It really depends on the kind of fishing you'll be doing. But for all purpose fishing on a medium spinning reel, my current favorite line is 8 lb Suffix Siege in low-vis green - very limp, small diameter, and pretty tough for 8 lb.

I've got an extra kayak, if you want to hit the Cuyahoga with me.


----------



## TheSonicMarauder (Mar 9, 2006)

ill prolly take ya up on that offer sometime... but it'd have to be after next weekend because all my equip is down at the cabin and im going down there next weekend so ima swap lines and do some fishing down there and then bring all my equipment back up with me


----------



## TheSonicMarauder (Mar 9, 2006)

rattletraprex said:


> I'm sure you know where breakneck creek is,this time of year can be really good for some nice Pike.I'll be coming up for the trout and will pm you before that if you want to give it a try.Oh yea i live close to Leesville now .

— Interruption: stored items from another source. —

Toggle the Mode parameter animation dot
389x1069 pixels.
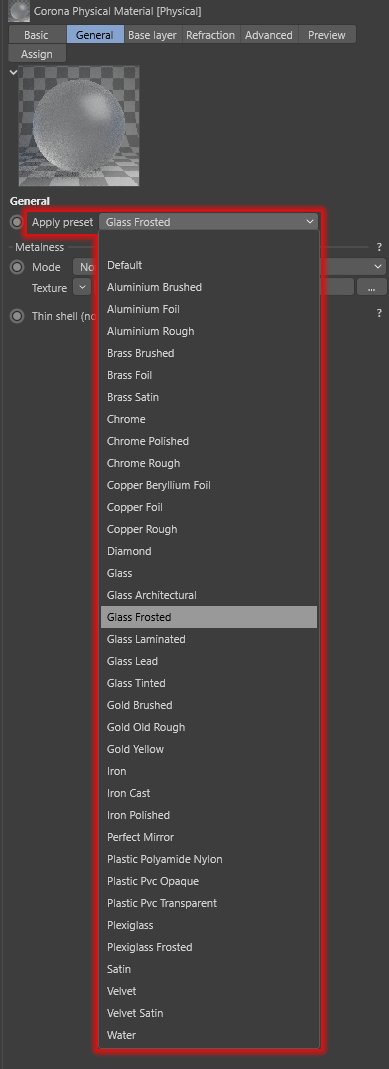coord(17,267)
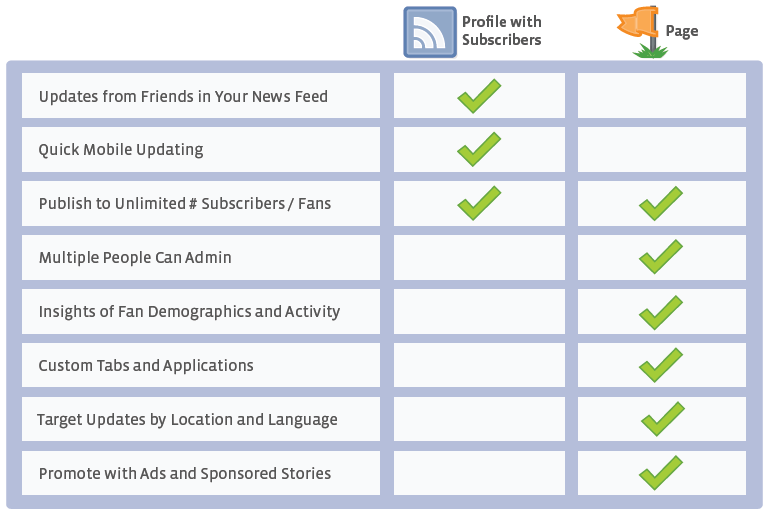Click the blue RSS subscribe icon
Screen dimensions: 767x515
pos(430,32)
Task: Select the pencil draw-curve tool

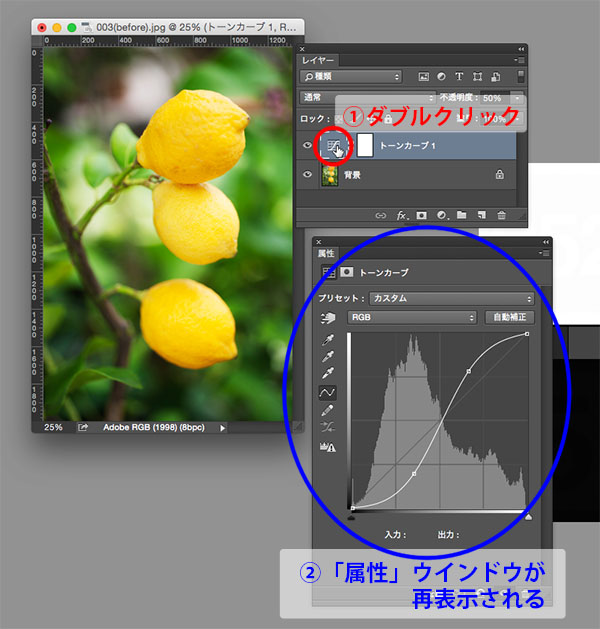Action: click(327, 410)
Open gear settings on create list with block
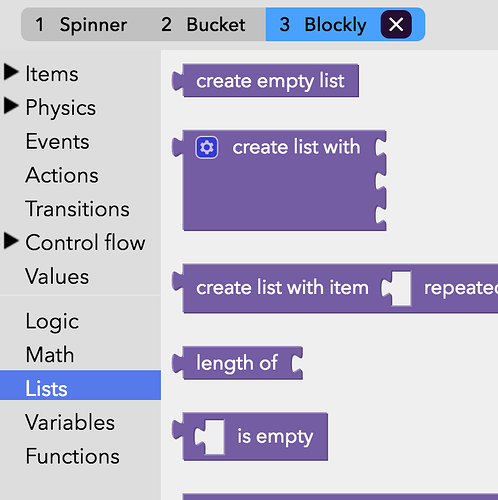 pos(207,147)
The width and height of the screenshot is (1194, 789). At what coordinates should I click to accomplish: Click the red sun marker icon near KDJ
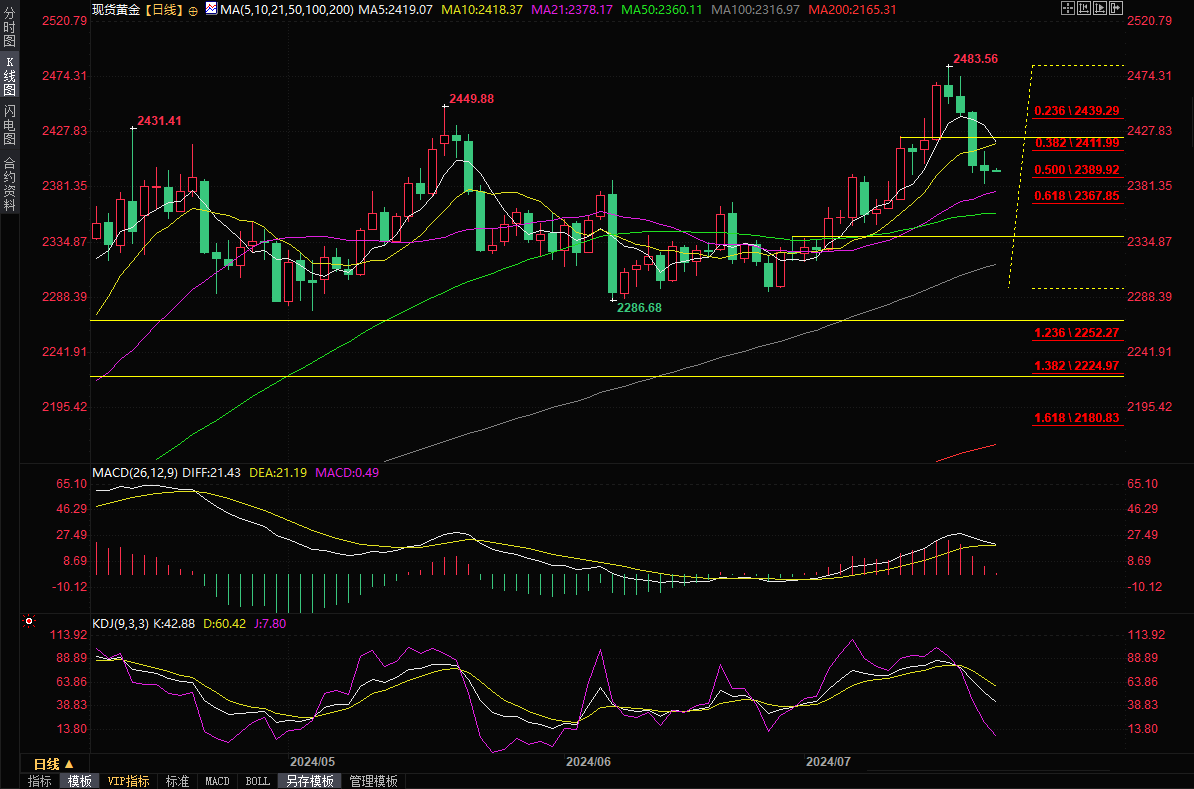coord(28,621)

yeah i know where breakneck is... you can catch it on lakewood and again on powdermill roads right?


----------



## jiggin'fool (Dec 18, 2005)

about the line, if you want to stay with good castability and not give up strength go with fireline!6lb test has like 2 lb diameter! it is great stuff! casts far and is tough!


----------



## TheSonicMarauder (Mar 9, 2006)

^^^ gotcha i was just thinkin about that today when i was snoopin around wally world


----------



## TheSonicMarauder (Mar 9, 2006)

i really hope it warms up by this weekend... i have the itch really bad LOL


----------



## heyjay (Mar 22, 2005)

TheSonicMarauder said:


> yeah i know where breakneck is... you can catch it on lakewood and again on powdermill roads right?


From my understanding Lakewood rd. is where it's at .

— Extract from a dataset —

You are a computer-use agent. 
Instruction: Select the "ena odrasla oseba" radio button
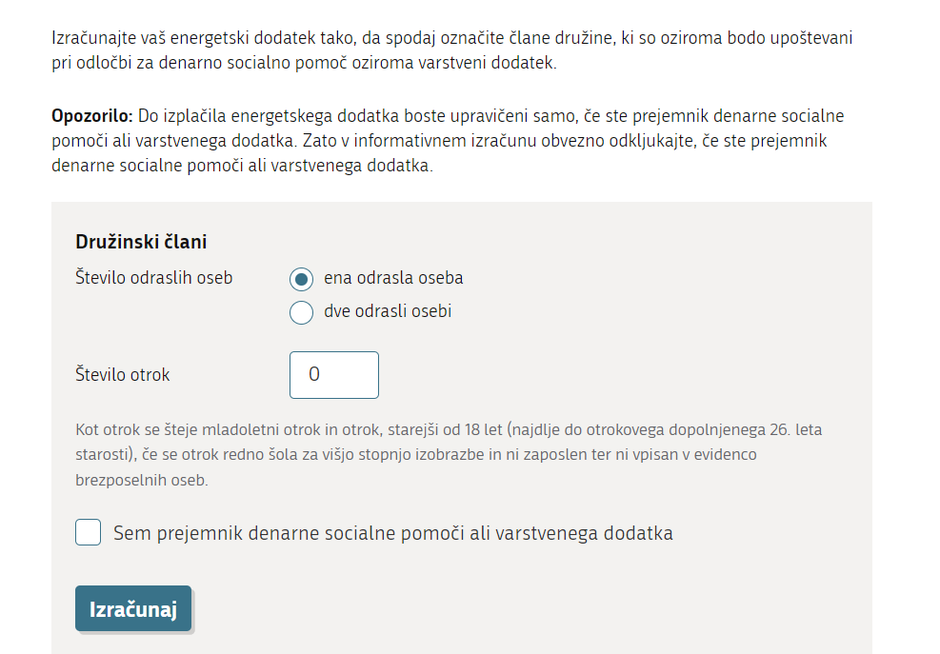tap(302, 279)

I heard you hang a big shiner off a bobber and let it float downstream towards the bend . I've seen a couple pictures of HUGE pike being caught there this way . 

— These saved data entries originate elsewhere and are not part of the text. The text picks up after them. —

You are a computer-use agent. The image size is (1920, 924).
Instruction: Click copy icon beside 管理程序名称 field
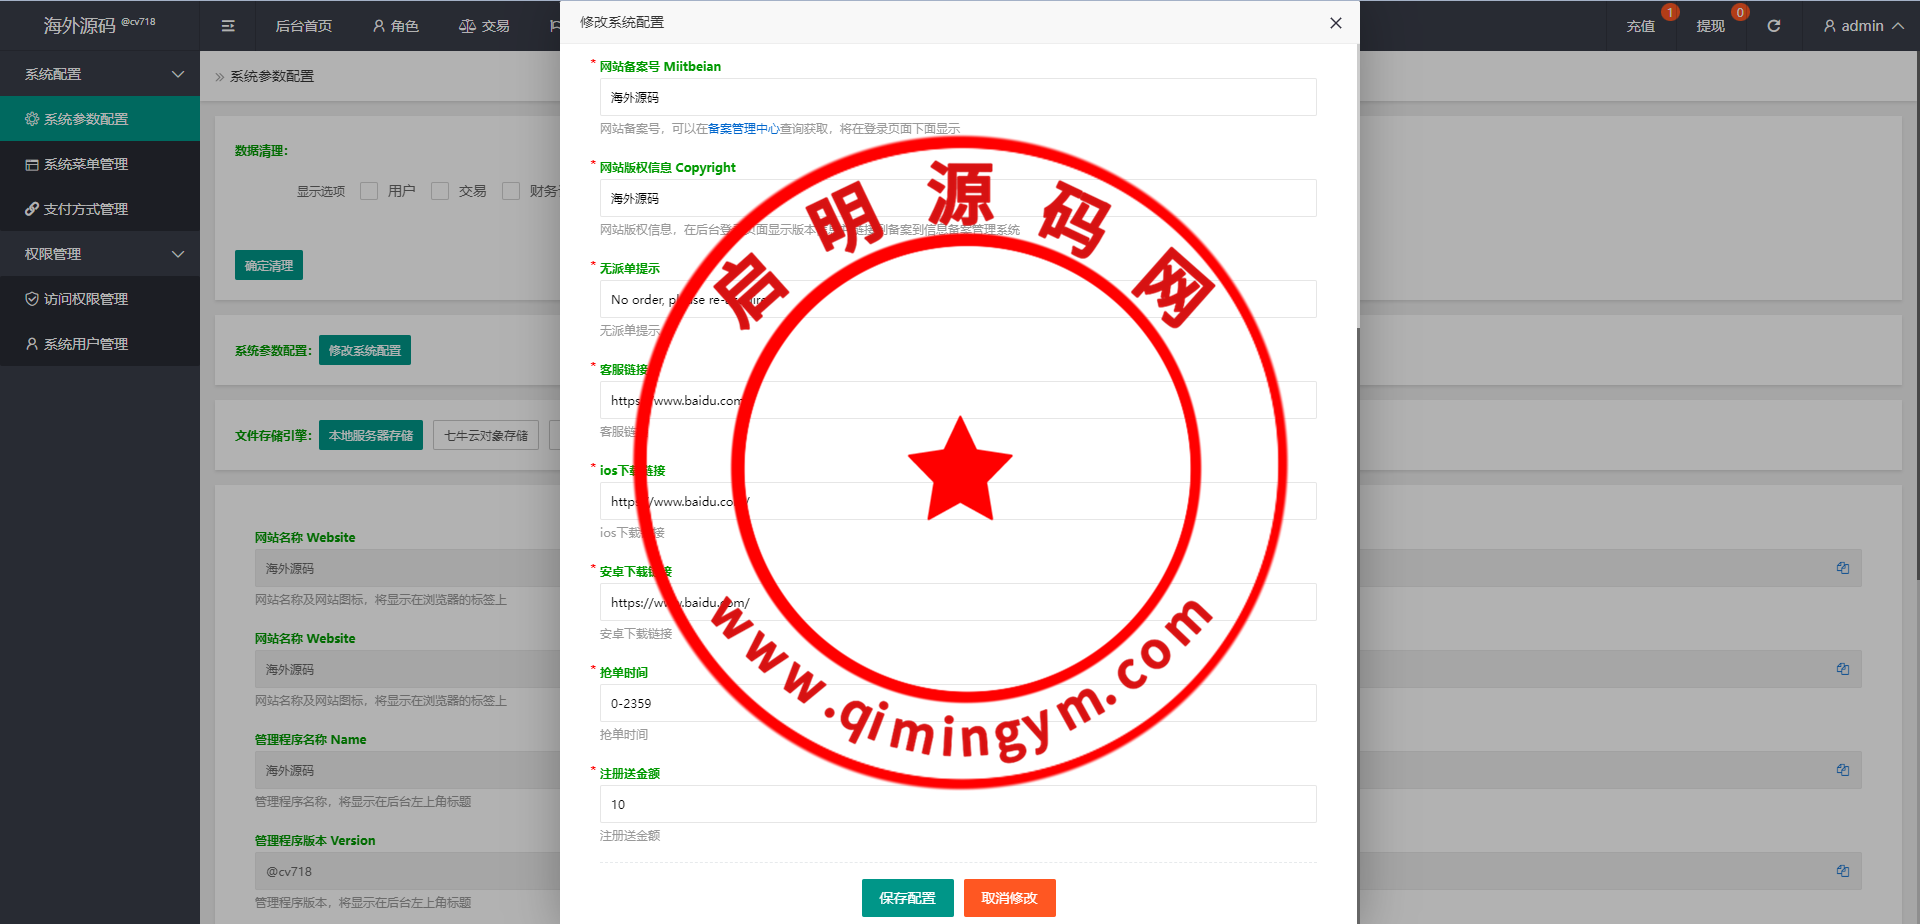tap(1842, 770)
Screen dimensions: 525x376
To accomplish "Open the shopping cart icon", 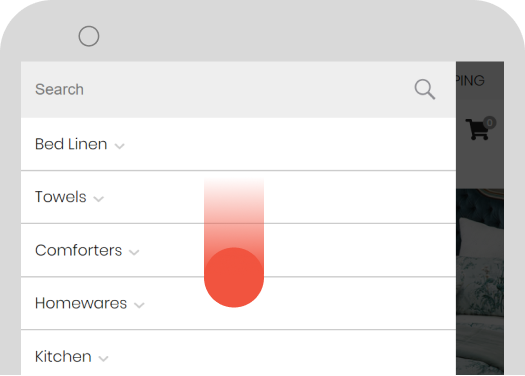I will [477, 129].
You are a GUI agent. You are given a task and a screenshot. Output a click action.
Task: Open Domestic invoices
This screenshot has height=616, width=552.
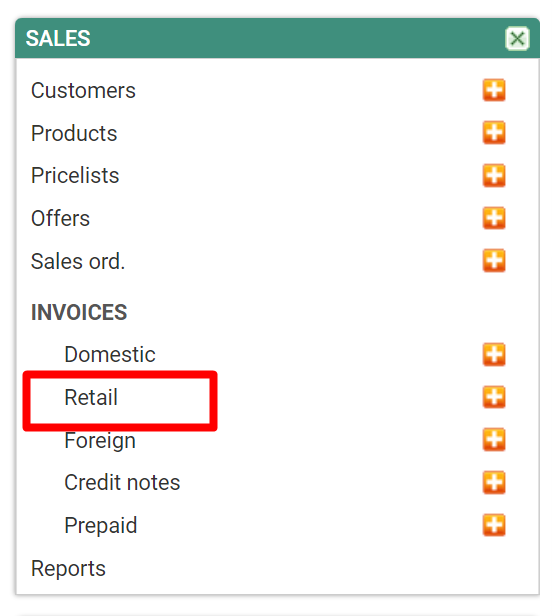click(110, 354)
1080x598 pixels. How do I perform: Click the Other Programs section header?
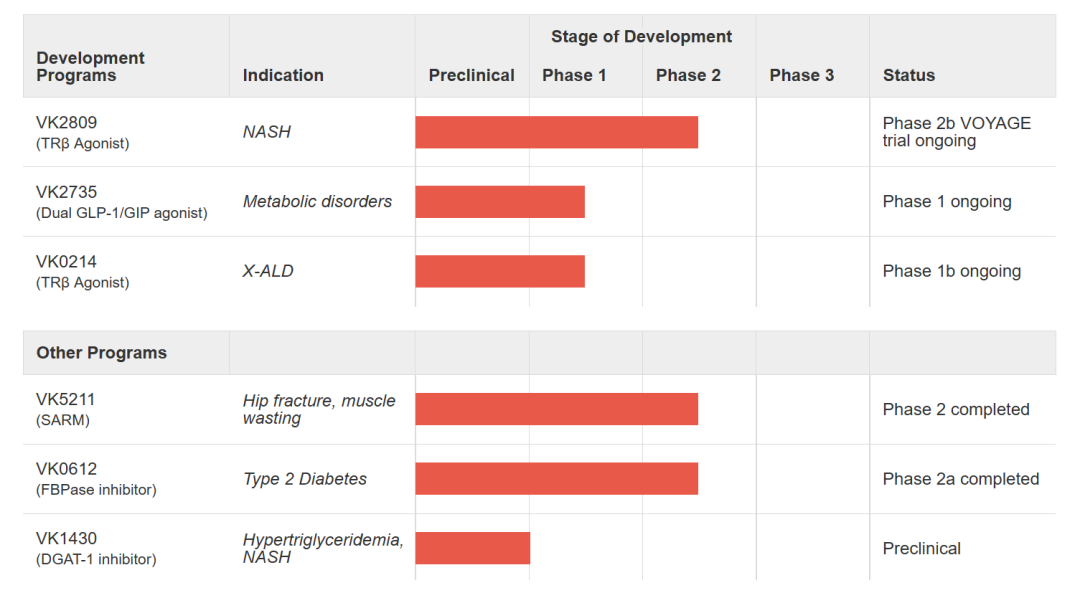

To me it looks like a glorified ditch so I'm kinda skeptical .


----------



## TheSonicMarauder (Mar 9, 2006)

heyjay said:


> To me it looks like a glorified ditch so I'm kinda skeptical .


so is the cuyahoga north of hiram... and according to the maps i was looking at.. breakneck dumps into the cuyahoga just northeast of kent so thats probably how the pike got in breakneck oh well.. if they are there , ill try to catch them


----------



## soua0363 (Jun 10, 2005)

There is Lake Milton not too far away. There are some decent crappies and there are also muskies down at the dam. You can fish the spillway where there are usually some decent size crappies, largemouth bass, carps, muskies, tiger muskies, and bluegills. You can also fish at the causeway too on Route 18 I believe. There is also Berlin Lake and West Branch. You can also fish at Mogadore which is about 20 mins away from Ravenna depending on where you live. You can rent boats there too. Mosquito is about 30 miles from Ravenna too. You have plenty of options without having to drive across the state. If you're adventurous, you can venture to Yorkville and fish at the dam on the Ohio which is also a great spot to fish for saugeye, crappies, hydrid stripers, carp, catfish, and basses. Writing this makes me wish I was still living in Akron to fish these spots.


----------



## TheSonicMarauder (Mar 9, 2006)

then move back


----------



## soua0363 (Jun 10, 2005)

I would but I have a good paying job and my wife has a pretty good job here in Cincinnati. The only thing bad is that there are not as many lakes available nearby to fish like in the Northeast part of the state but I do still have family living in the Akron area so you can definately count on me coming back up that way to fish.


----------



## snake69 (Sep 26, 2005)

Aren't you close to the Ohio River in Cincy? Like Pike or Cumberland, good fishing over that way also!


----------



## TheSonicMarauder (Mar 9, 2006)

^^^ good call


----------



## lakeslouie (Jan 11, 2006)

I think thats Meldahl and Markland down that way. Pike and Cumberland up north aways. Good fishin in both.


----------



## soua0363 (Jun 10, 2005)

Yeah, I live right by the Ohio but there are limited shore fishing spots that I know of except directly downtown at the public landing and at Meldahl. Cumberland is a decent drives away and I would have to get a Kentucky fishing license and it would be quite expensive as it would be an out of state fishing license. In Northeast Ohio, there are so many fishing lake options within a 20-30 min drive or sometimes even less. We used to live in Manchester and it was like 5 mins to the Portage Lakes and Nimisila, 30 to 45 mins to Lake Milton, Berlin, West Branch, Mogadore, Spencer, Mosquito, and the Cuyahoga River. All these places offer access for your shore fishermen. Down here in Cinci, the lakes that we have is East Fork which is about 30-45 min from where I live but it does not really offer any good spots for shore fishing. There are also Cowan Lake and Caesers Creek which is about an hour away and that is pretty much it unless you count the county parks which I fish pretty consistantly. The other next closest place is Brookville Lake in Indiana and I have never been there. Well enough of my B!^$&*#! LOL. I still love fishing no matter where I gotta go to do it.


----------



## TheSonicMarauder (Mar 9, 2006)

heyjay said:


> To me it looks like a glorified ditch so I'm kinda skeptical .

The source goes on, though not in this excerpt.